# Extrait du document
━━━━
Je l’ai mentionné dans la famille en fin de journée au moment où l’on échange rituellement à propos des «nouvelles du jour», et j’ai été surprise de voir mes ado et pré-ado, quasiment aussi dérangés que moi.

On s’est mis à chercher des informations sur la réputation du vendeur, les conditions de la vente, l’histoire du manuscrit (qui est la version la plus ancienne connue), à discuter de la notion de «valeur des biens culturels», à essayer de comprendre pourquoi l’État et Bibliothèque et Archives nationales du Québec ne s’en portaient pas acquéreurs, à se demander quel sens avait la mémoire, la culture, le patrimoine, l’histoire au Québec, et quelles actions étaient à notre portée, nous les citoyens, pour faire une différence, etc…

Nous en sommes venus à penser à : crowdfunding. Pour appuyer cette proposition, mon fils m’a raconté de long en large avec moult détails, l’histoire de The Oatmeal avec le Musée Tesla: Let’s Build a Goddamn Tesla Museum.

Matthew Inman, créateur de The Oatmeal, blogueur influent et adepte de l’oeuvre de Tesla a réuni plus d’un million de dollars, via la plate-forme indiegogo, et avec l’appui de la ville de New York, dans le but de créer un musée au nom du scientifique dans le laboratoire où celui-ci menait ces expérimentations.
━━━━
# Section de données
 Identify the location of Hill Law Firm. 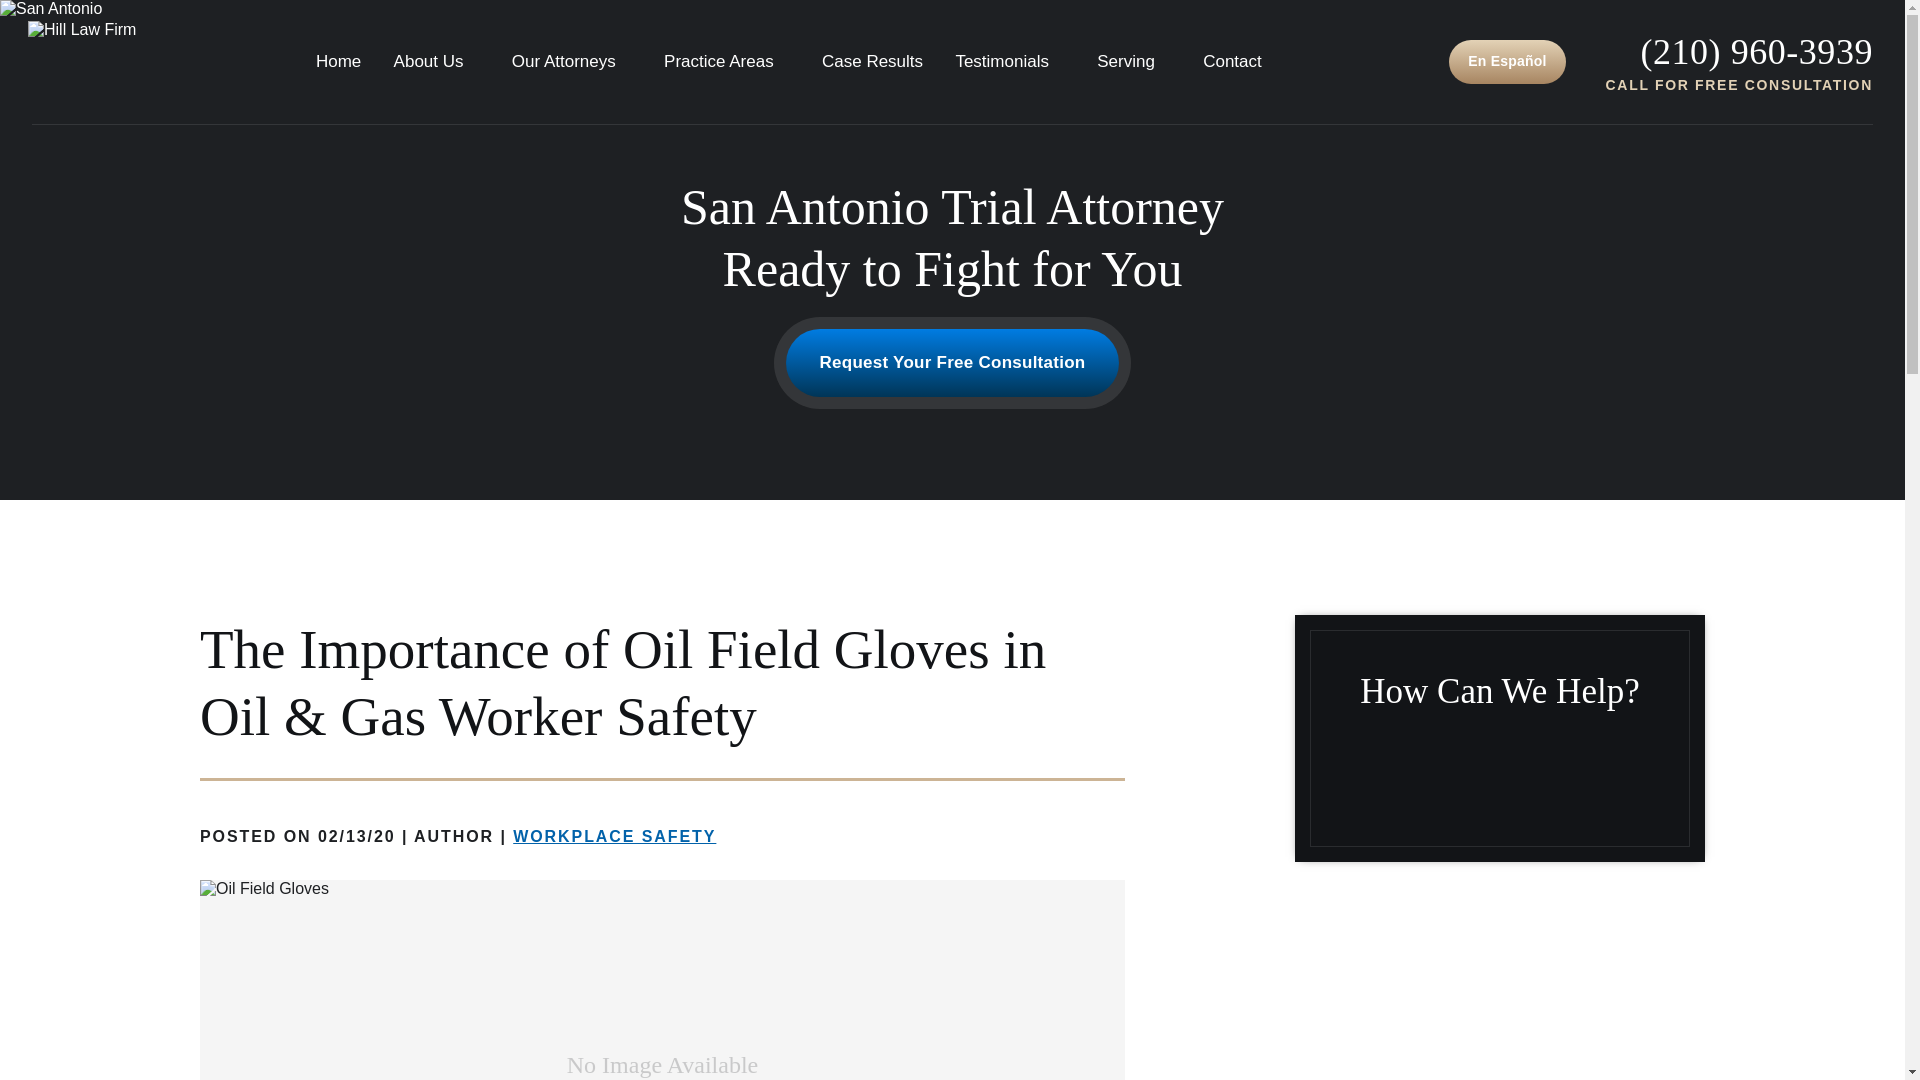
(76, 62).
━━━━
Reprenez le passage de l'extrait compris entre « Matthew Inman, créateur » et « menait ces expérimentations. », bornes incluses, en substituant « auteur reconnu » à « blogueur influent ». Appuyez-vous uniquement sur l'extrait, sans recourir à la liste.

# Réponse
Matthew Inman, créateur de The Oatmeal, auteur reconnu et adepte de l’oeuvre de Tesla a réuni plus d’un million de dollars, via la plate-forme indiegogo, et avec l’appui de la ville de New York, dans le but de créer un musée au nom du scientifique dans le laboratoire où celui-ci menait ces expérimentations.